I feel as though I have been left at the alter. All of a sudden, I don't recognize the person I have shared the last four years of my life with. I think back and can't figure out anything big that I did wrong to cause this. I always cared for her, went out of my way to make her happy and do for her, etc. I know I need to have respect for myself, and that her actions are inexcusable, but at the same time, I was prepared to spend the rest of my life with this person. How do I give up on that? I'm trying to follow the no contact advice, and I know that irrespective of what happens when I get home on Monday, we will need to take a break and she will have to move out, but it is all selfishly in an effort to get her to wake up and realize what she's done, and hopefully come back to me.

 

Any thoughts to help interpret what is happening, how I should respond/move forward, etc. would be greatly appreciated.

Posted

That sucks man. All I could suggest is just give her the space she asks for. I've found that trying to talk those situations out doesn't work too well - unfortunately the women I've dealt with only understand the meaning of "alone" when I'm walking out the door done with the relationship. I would suggest you take this time to reflect on if this is the person you want to spend your life with, given that she seems so willing to up and leave (easier said than done I know).
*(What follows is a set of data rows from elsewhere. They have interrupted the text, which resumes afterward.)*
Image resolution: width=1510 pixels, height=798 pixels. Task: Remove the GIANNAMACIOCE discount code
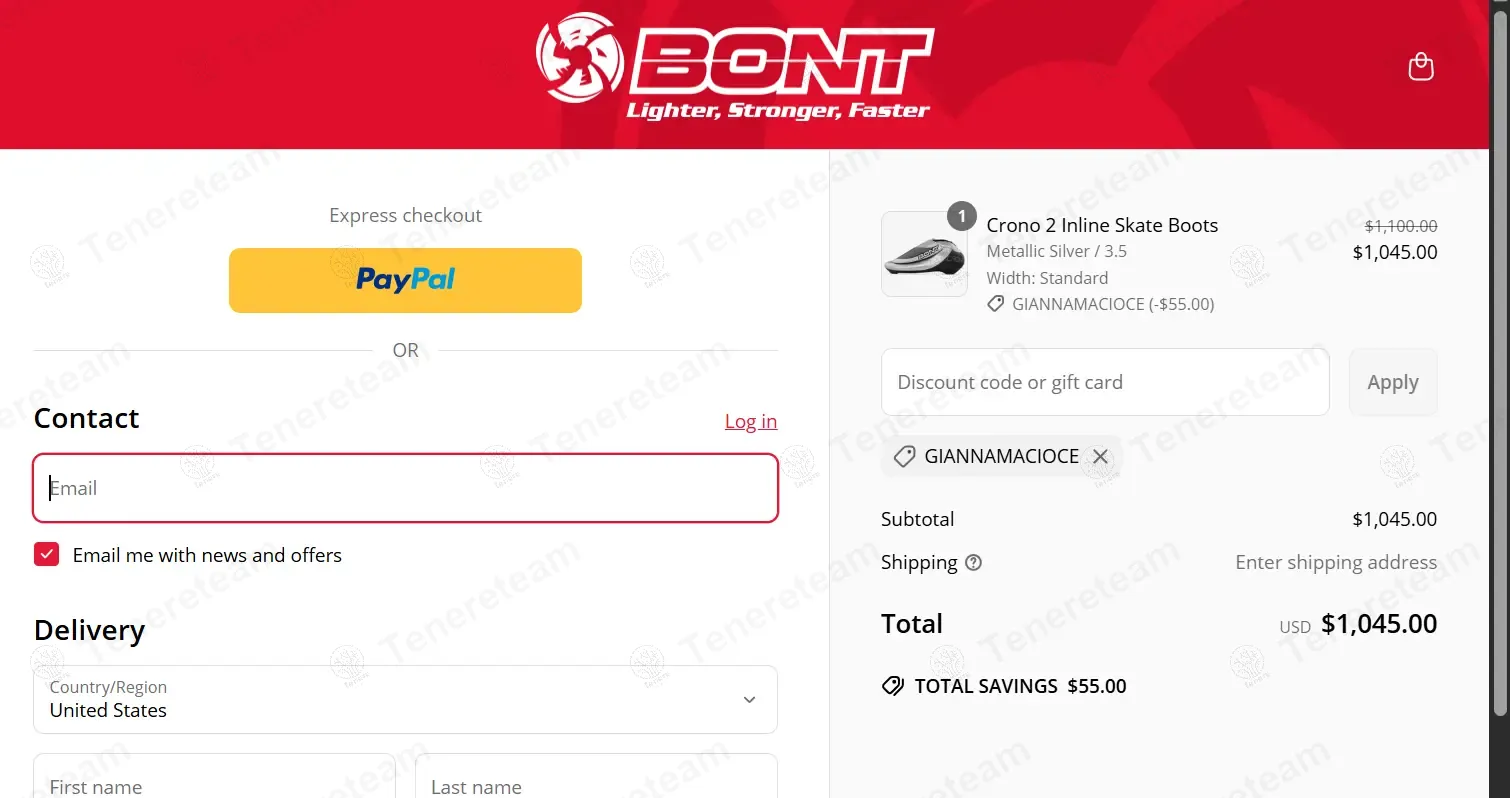coord(1100,457)
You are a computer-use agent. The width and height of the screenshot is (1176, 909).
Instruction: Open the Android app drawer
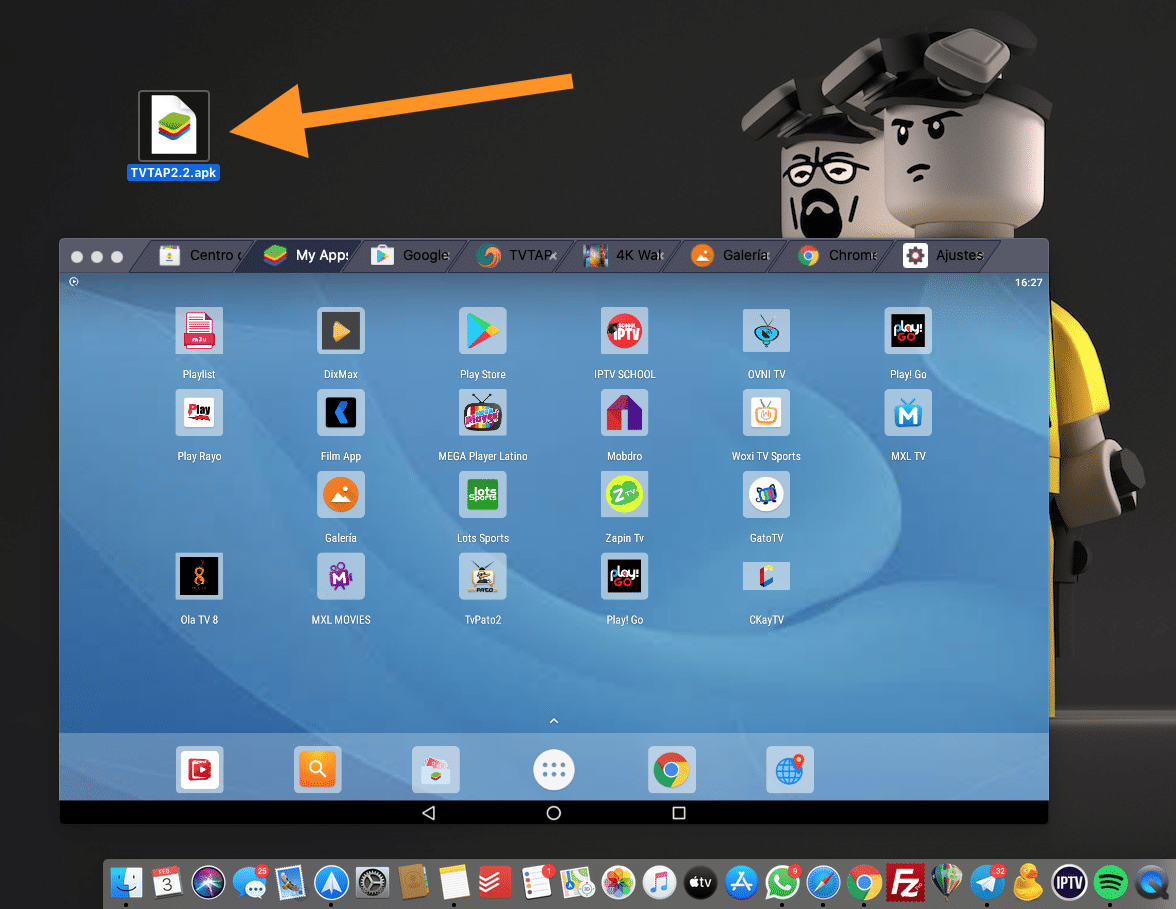[553, 769]
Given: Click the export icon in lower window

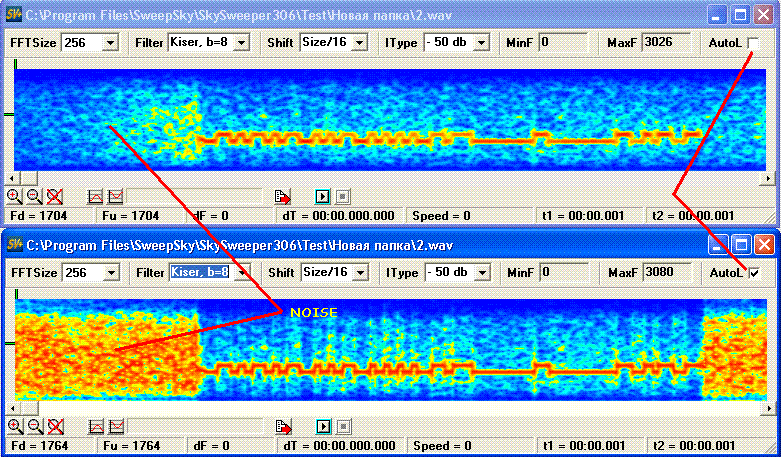Looking at the screenshot, I should click(283, 426).
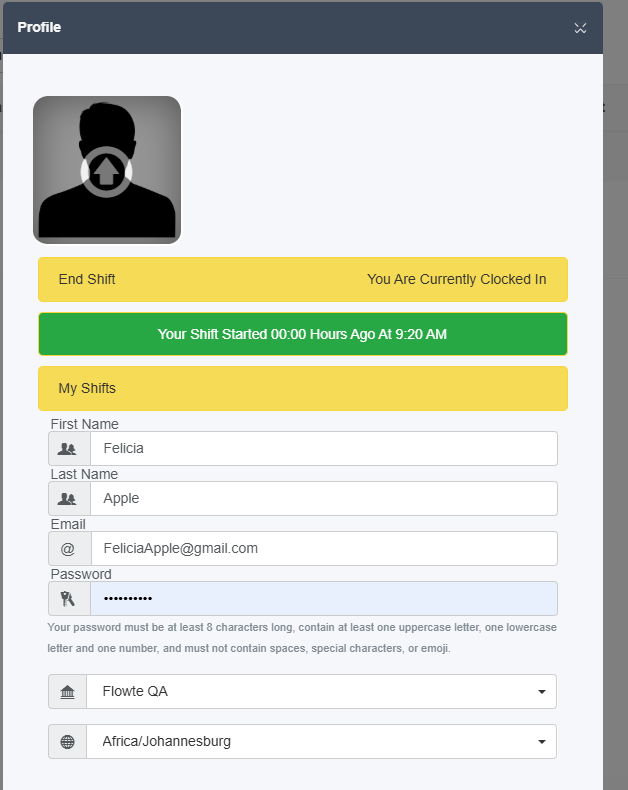
Task: Click the globe icon beside timezone selector
Action: [68, 742]
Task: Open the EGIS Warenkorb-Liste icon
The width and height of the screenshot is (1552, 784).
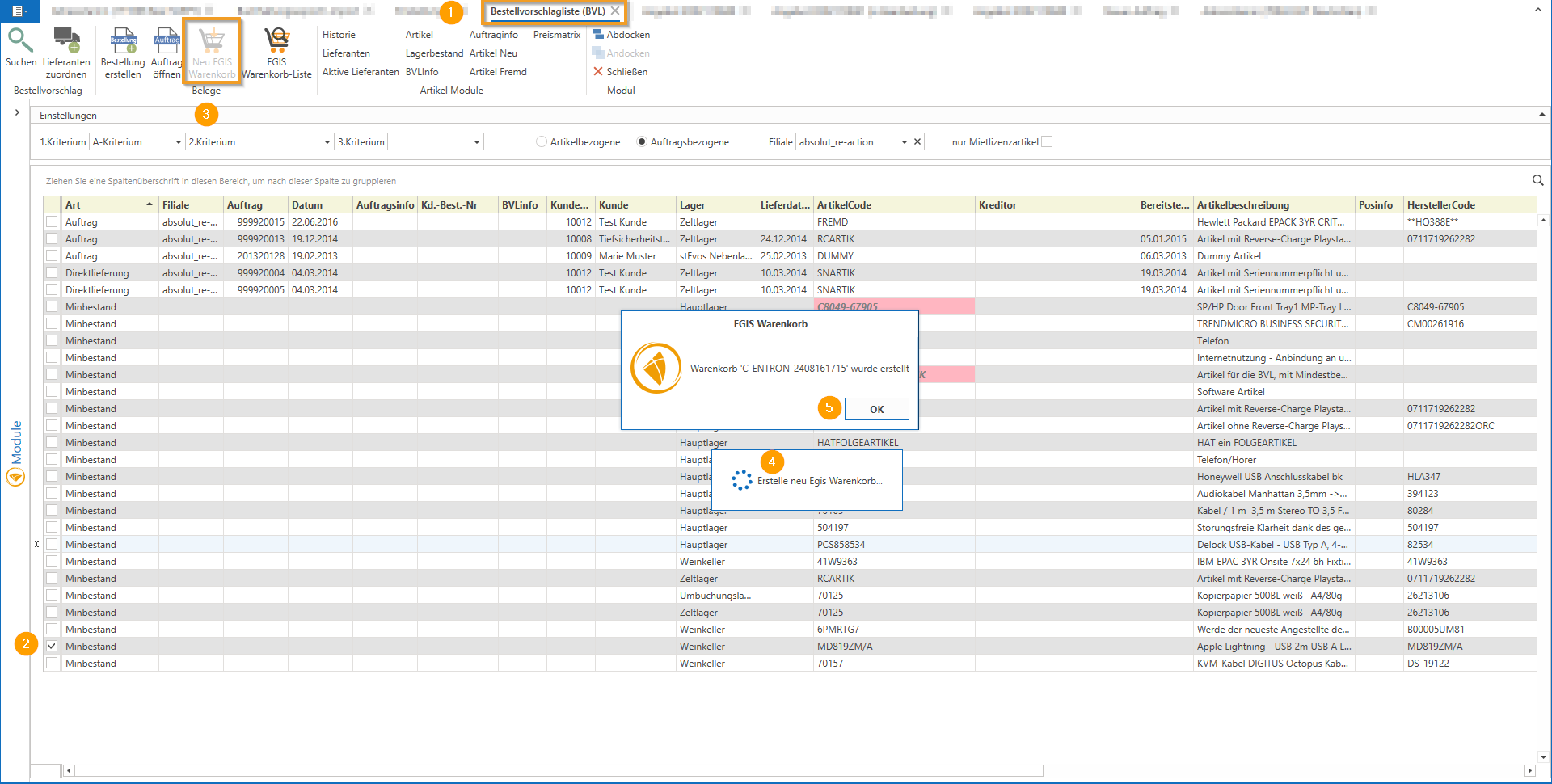Action: click(276, 40)
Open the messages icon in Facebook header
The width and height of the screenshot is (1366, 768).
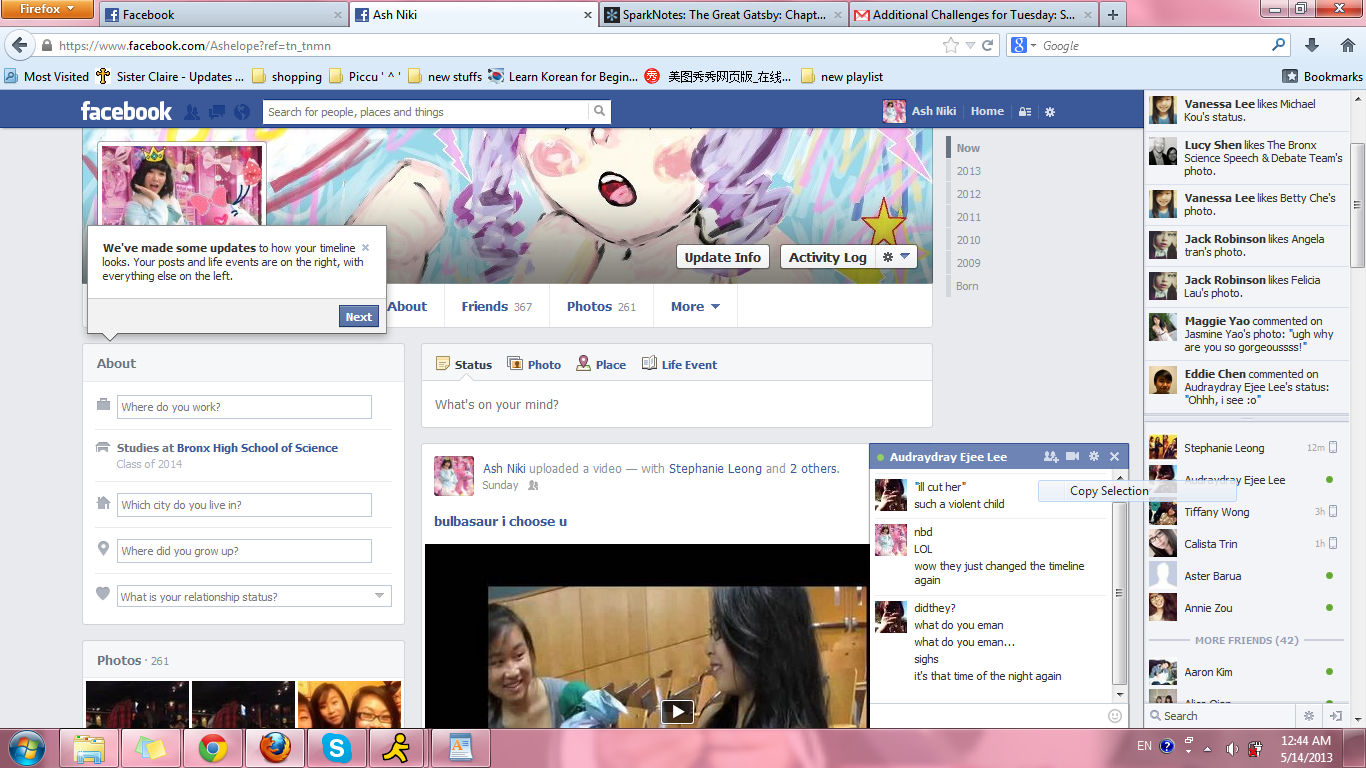pos(216,112)
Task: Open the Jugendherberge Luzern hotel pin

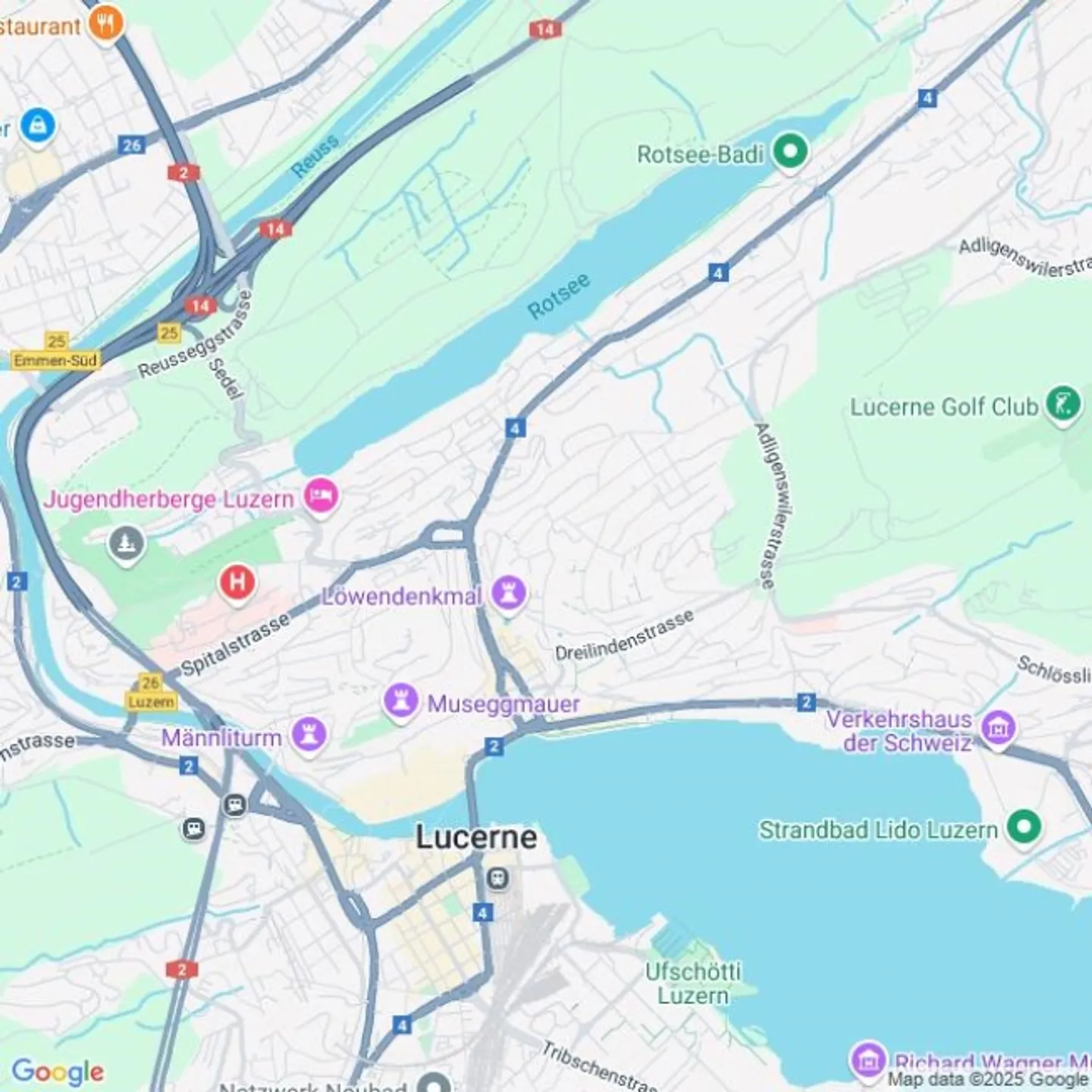Action: [x=321, y=497]
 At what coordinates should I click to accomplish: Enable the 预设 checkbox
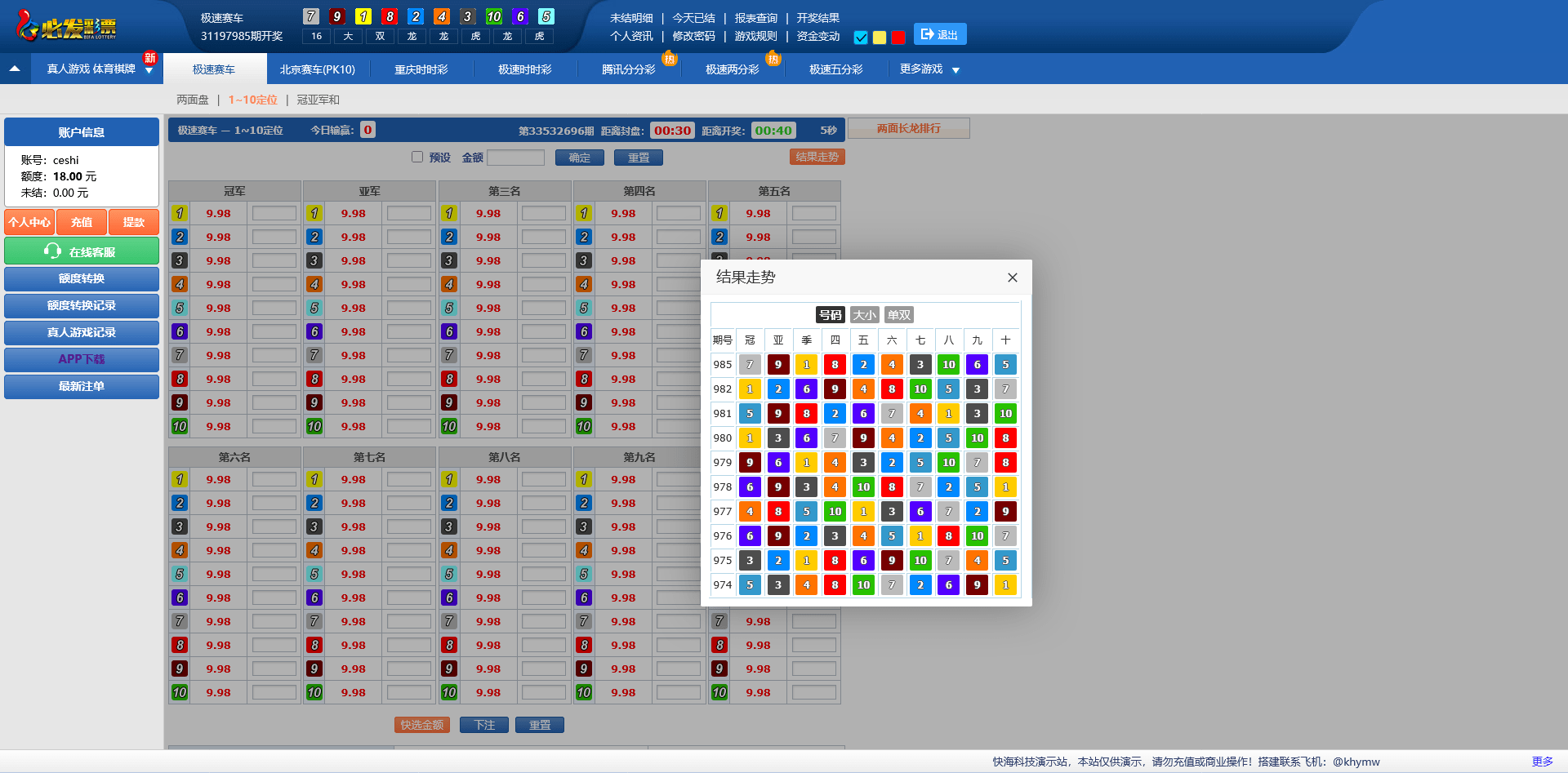417,158
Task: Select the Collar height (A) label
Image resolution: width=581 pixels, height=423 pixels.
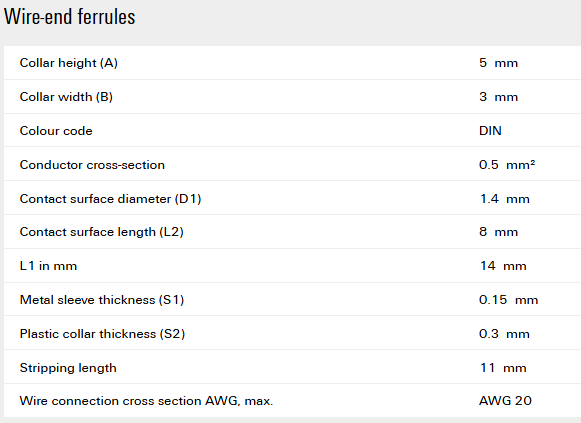Action: click(x=69, y=63)
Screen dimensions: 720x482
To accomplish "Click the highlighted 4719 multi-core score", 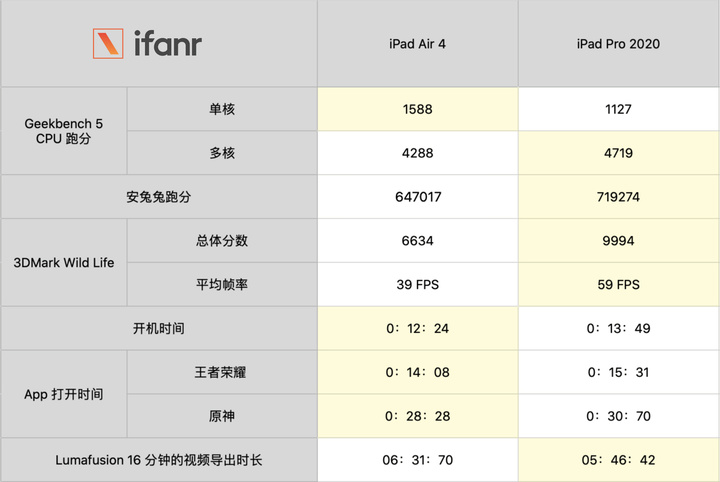I will click(618, 153).

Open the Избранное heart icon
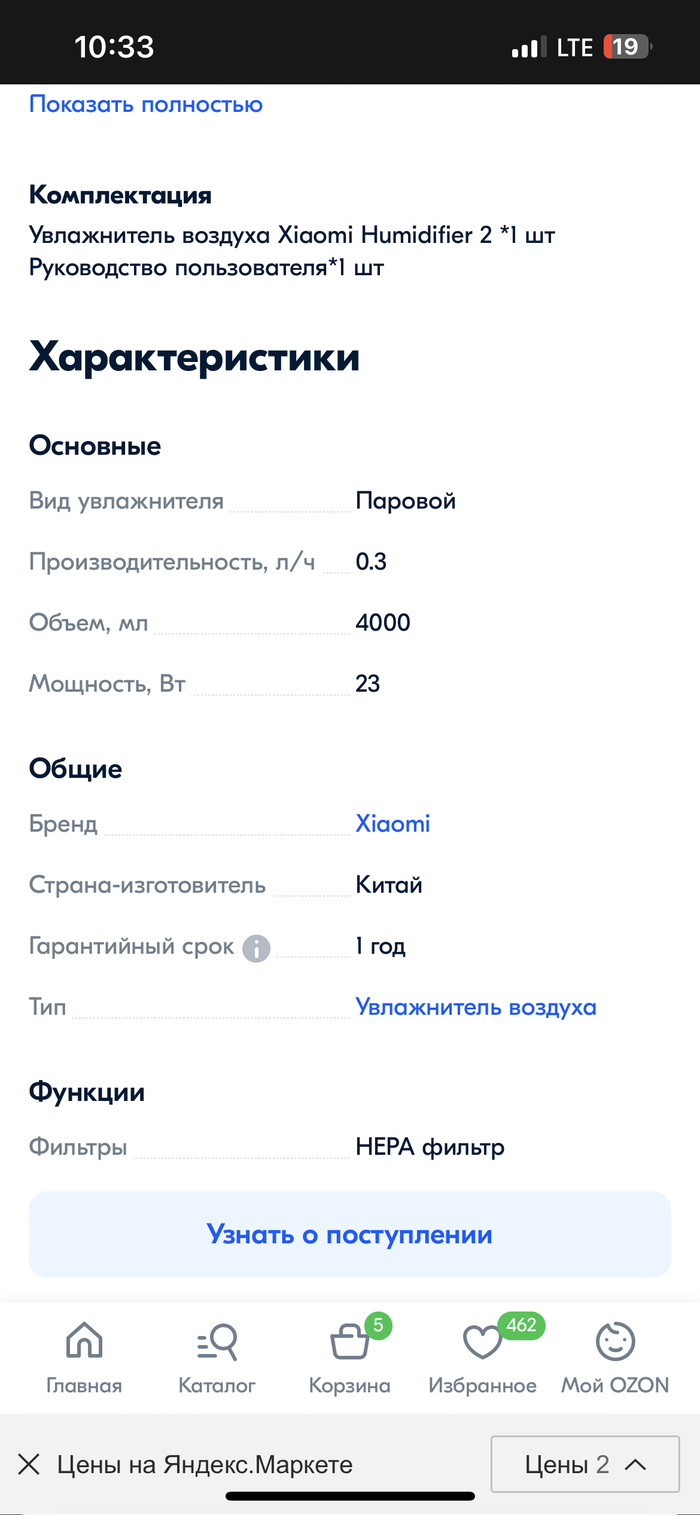tap(482, 1343)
I've always been a fighter in my life, fighting to protect and love the people I love and it's a long lesson to learn that it takes two to fight.

Posted

Any thoughts to help interpret what is happening, how I should respond/move forward, etc. would be greatly appreciated.

 

Damn, what a heart wrencher. Your story somewhat echo's mine which is why I feel the need to post.

 

My long term GF went through the same thing, telling me she didn't know etc, just "feeling" or "emotions" and I never could really pin it down, she gave me 5 different things, none which make much sense, none of which she seemed sure about herself.

 

Sadly it ended up in me moving out, that was 5 weeks ago after 10 years together. Its stomach turning.

 

I hope your situation works out better, all you can do is give her the time to think, if she can't express herself or discuss it there isn't much else you can do but wait. Hope for the best, expect the worst.